Mitos qure comemos
A febre anti-glúten
O glúten está na ordem do dia pelos seus eventuais efeitos nocivos para a saúde mesmo daqueles que o conseguem digerir. Fará mesmo sentido esta recente febre “anti-glúten”?
Até há bem pouco tempo, a palavra glúten apenas era familiar a doentes celíacos, ou seja, a pessoas que não conseguiam digerir esta proteína presente no trigo, centeio e cevada e, como tal, com grandes limitações na sua alimentação diária. Hoje em dia o glúten está na ordem do dia pelos seus eventuais efeitos nocivos para a saúde mesmo daqueles que o conseguem digerir. Fará mesmo sentido esta recente febre “anti-glúten”?
Sendo o grupo dos cereais o maior da roda dos alimentos, a base da pirâmide alimentar mediterrânica e, tendo a maior parte dos alimentos deste grupo glúten na sua constituição, faz todo o sentido falar de uma possível desvantagem do seu consumo. Também o facto de alguns famosos - como Novak Djokovic, Miley Cyrus, Gwyneth Paltrow e Victoria Beckham entre outros - fazerem alegadamente (nestas coisas é sempre necessário muita cautela) uma dieta sem glúten, é um condimento essencial para projectar mediaticamente uma dieta e torná-la quase uma recomendação de saúde pública para as pessoas mais susceptíveis a este tipo de (des) informação.
Mas então, faz ou não sentido cortar radicalmente nos alimentos ricos em glúten como o pão, massas, (batata e arroz ficam fora deste filme), tostas, cereais prontos-a-comer e farinhas? Faz, logicamente, mas para quem precisa! E neste ponto reside a questão essencial desta abordagem nutricional uma vez que nem só os doentes celíacos beneficiam desta exclusão do glúten da sua alimentação. Apesar da prevalência de doentes celíacos no nosso país ser muito baixa (1 a 3% da população), é consensual que esta patologia está subdiagnosticada. Para além disso, está já reconhecida uma outra forma de intolerância ao glúten – sensibilidade ao glúten não celíaca – que se traduz nos mesmos sintomas da doença celíaca (gases, desconforto abdominal, diarreia, dores cabeça, letargia, etc.), mas sem danificação do epitélio intestinal. Também indivíduos com patologias crónicas do foro auto-imune como diabetes tipo I, psoríase e artrite reumatóide, podem beneficiar da exclusão do glúten da dieta.

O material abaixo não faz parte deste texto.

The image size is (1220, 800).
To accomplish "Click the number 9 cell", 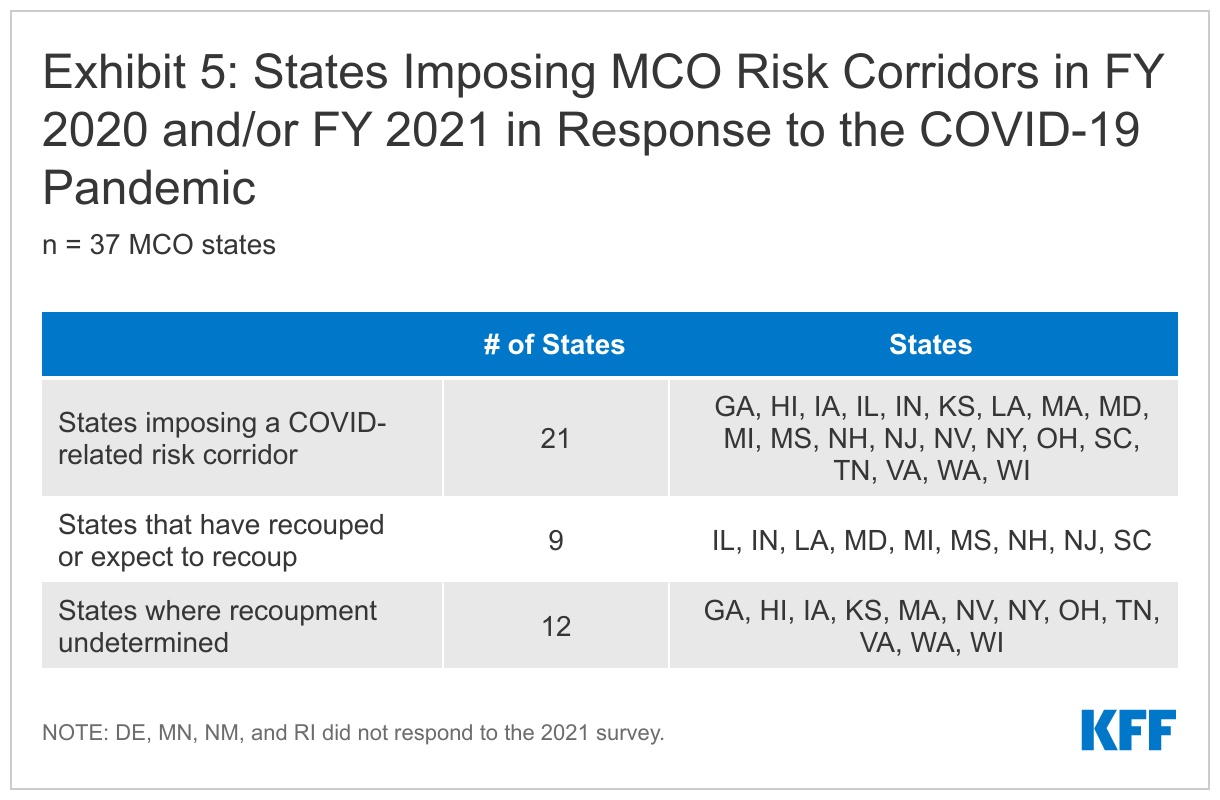I will pyautogui.click(x=555, y=540).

Já nas restantes pessoas, a exclusão dos alimentos com glúten é uma liberdade que assiste a cada um, mas que não possui qualquer tipo de benefício, principalmente na perspectiva da perda de peso. Aliás, tal como muitos alimentos rotulados com “0% gordura” possuem depois quantidades exageradas de açúcar, também o facto de um alimento ser “gluten free”, para além de significativamente mais caro, não o torna necessariamente mais saudável. Até porque muitas das vezes são elaborados a partir de cereais refinados e a falta de fibra inerente a uma dieta sem glúten acarreta inevitavelmente um prejuízo para a nossa flora intestinal e sistema imunitário. Para além disso, não é necessário estar refém dos alimentos industrialmente processados com “0% glúten” pois arroz, batata, batata-doce, quinoa, trigo sarraceno e até a aveia (introduzida sempre com cautela e em pequenas quantidades para avaliar a tolerância individual) poderão ser melhores opções.
Mas voltando à questão da perda de peso, por vezes impera o falacioso raciocínio comparativo que é facilmente resumido deste modo: “de todas as pessoas que conheço que estão a fazer uma dieta sem glúten, nenhuma delas tem problemas relacionados com o peso”. Tal pode ser verdade não pelo facto de excluírem o glúten da alimentação, mas sim porque, se o seu cuidado com a alimentação já vai ao ponto de estarem atentas a este “pormenor”, é porque todos os outros conceitos básicos inerentes a uma alimentação equilibrada estão já bem apreendidos por certo!
Assim, sendo mais ou menos cépticos em relação a estas dietas, existe algo de que não podemos fugir que é o bem-estar individual de cada pessoa e as suas próprias convicções em relação aos alimentos que melhor tolera e mais a satisfazem. Por isso, se muitos problemas gastrointestinais (e não só) ficarem resolvidos com a exclusão do glúten da alimentação, nada a opor… Mas dietas sem glúten são óptimas mesmo, só para quem delas precisa!
Em resumo:
- Não precisa de ter doença celíaca para beneficiar de uma dieta sem glúten. Se tiver alguns dos sintomas acima descritos, experimente eliminar temporariamente o pão, tostas, cereais e massas e veja como se sente;
- Se gosta de comer arroz, massa e pão e não tem nenhum desconforto gástrico, então continue. E, se possível, escolha as opções integrais ou menos refinadas destes alimentos.